The final song was about a love affair that started the same night as England scoring 4 against Croatia and somebody got a hat-trick. I thought that they must be singing about Rooney in Portugal 2004 but Google tells me that Theo Walcott also got a hat-trick against Croatia in 2008. Maybe that’s why some people actually rate him?
So many highlights in this set but if I had to pick one then one song is desperate to be picked and that’s “Pick Me”, an indecently catchy tune which is going to be the next single. Speaking to “Simon Pegg” afterwards, they’re hoping to have an album launch gig in Liverpool over the summer so count me in for that.
“Doing It For The Kids” verdict: A strong start from The Swapsies because they played a song that Chorizo Junior actually knows!! “Hi-5: Eardrums Pop 5 year anniversary compilation” has been played a lot in my car recently and so he recognised the song “Oh Me” and even sang along with the chorus. Chico Toreador was so into it she went and stood right at the very front which I think the band found equally endearing and intimidating.
THE JUST JOANS
I’ve been wanting to see these live since 2009 when I bought the “Love and other Hideous Accidents” EP because I liked the title and the novel packaging, a 3″ CD single in a little brown envelope courtesy of the much-missed WeePop Records. The song “Hideous Accident” is hilarious and possibly the most passive-aggressive song ever written. (We opened our podcast number 29 with it)

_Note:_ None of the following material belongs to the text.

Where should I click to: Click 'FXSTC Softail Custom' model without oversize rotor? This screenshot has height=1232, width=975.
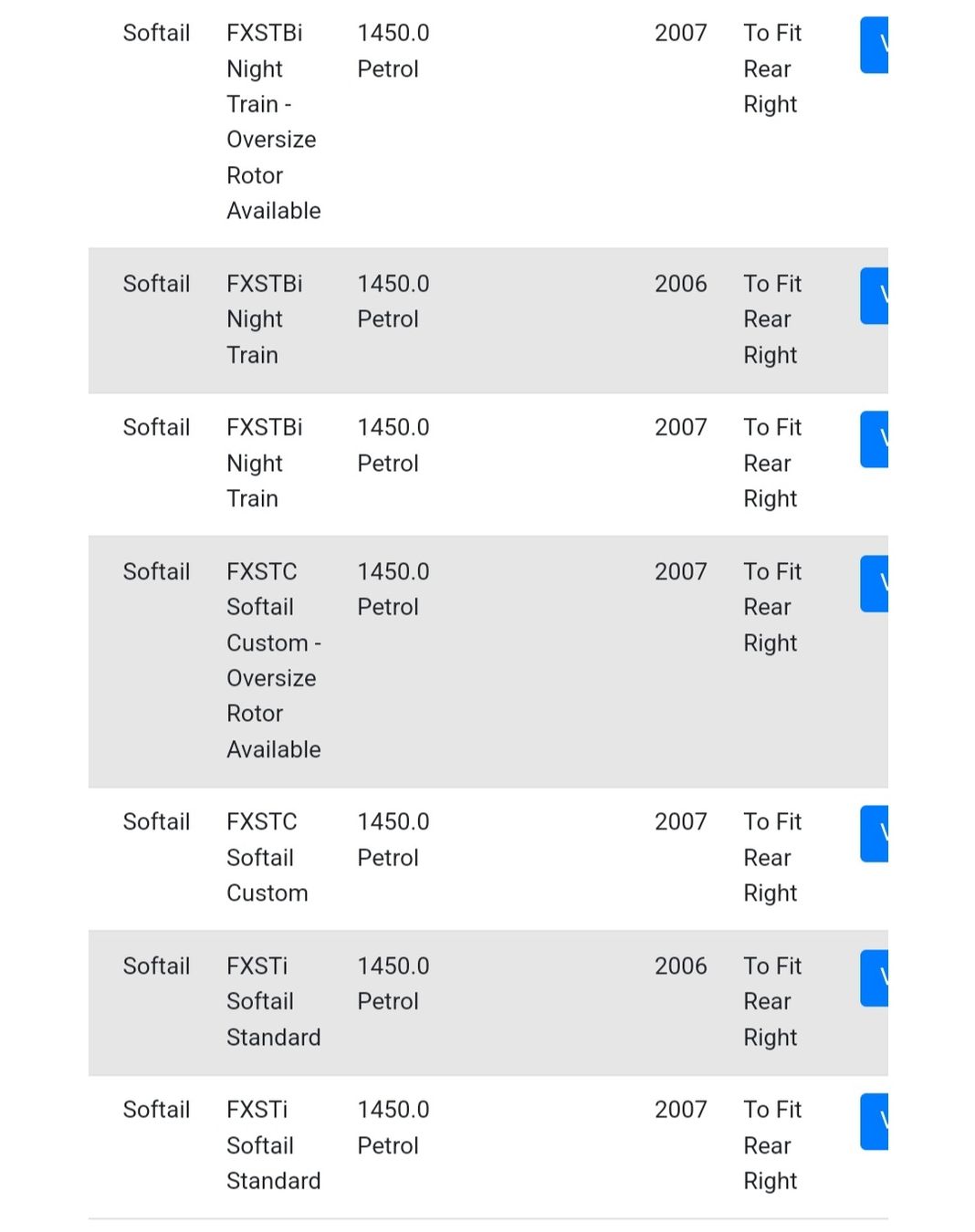tap(267, 857)
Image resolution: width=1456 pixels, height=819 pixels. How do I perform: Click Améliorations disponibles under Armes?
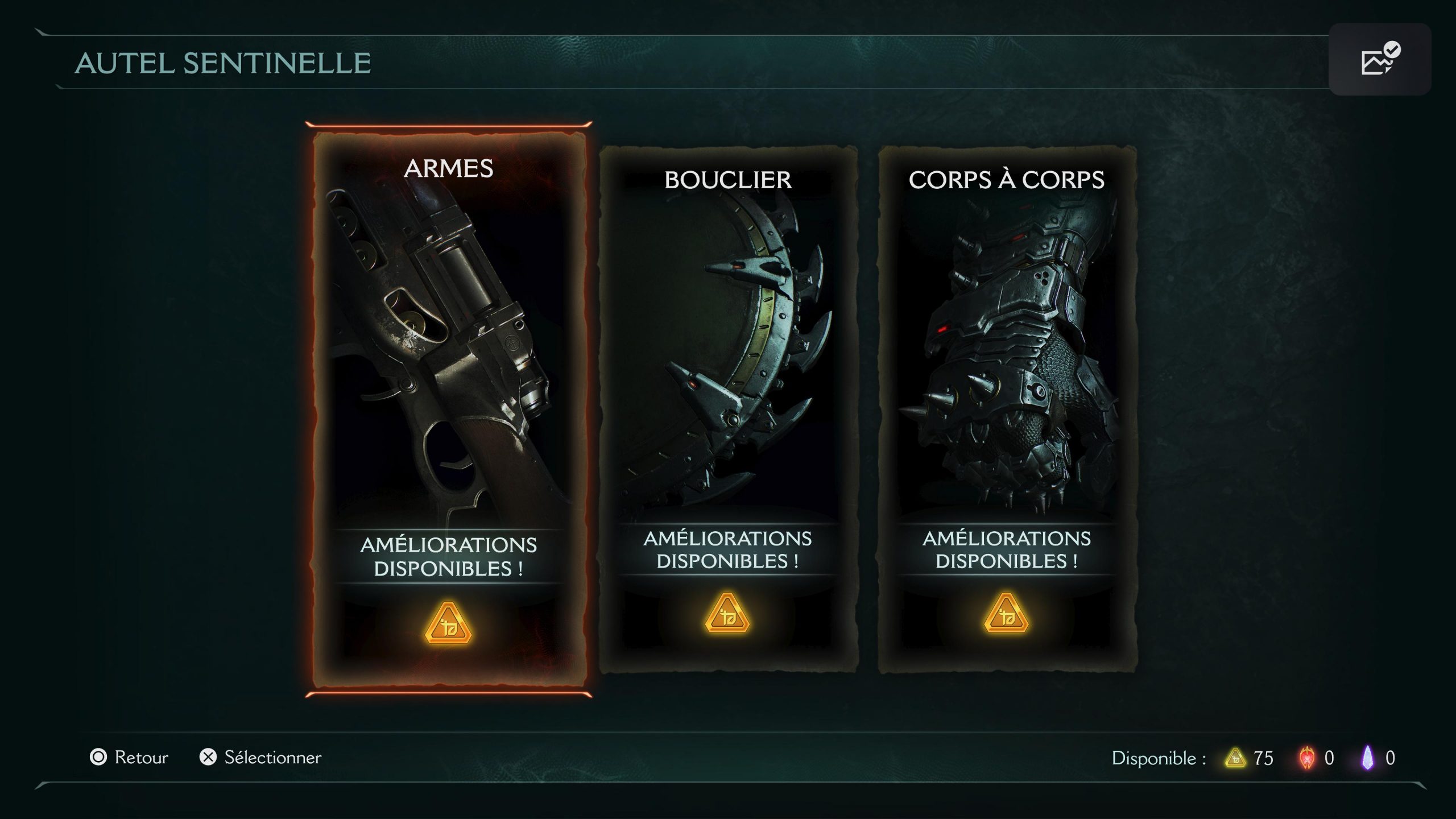(449, 557)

This was only half of the band here today as singer / guitarist David explained. He’d brought along his sister Katie on vocals and a bass player who didn’t seem to find it that funny when they joked that he was their grandad.
They played a few songs from their debut album “Buckfast Bottles in the Rain.” These included “Friday Afternoons” which recontextualises and improves a Wonder Stuff song I’m not too keen on and “What Do We Do Now” which recontextualises and improves a Sleeper song I’m not too keen on.
“Five Beer Bottles” was immense, a wonderful tale of a one night stand with a jolly singalong chorus of “pregnancies, STDs.” I also loved “Baby’s a Boy Racer” which is basically “Leader of the Pack” relocated to 21st century suburbia.
But the real highlights were the slower sadder songs “Bellshill Station” and “Every Heartbeat” that showcased not only Katie’s voice (Motherwell’s very own Tammy Wynette!) but also how David’s lyrics can be more universal. These songs are, or at least should be, standards.
No “Hideous Accident” but even so it felt like it was worth waiting so long to see them. But it’s left me wanting more. There was a fantastic new song “If You Don’t Pull” so another album coming I wonder?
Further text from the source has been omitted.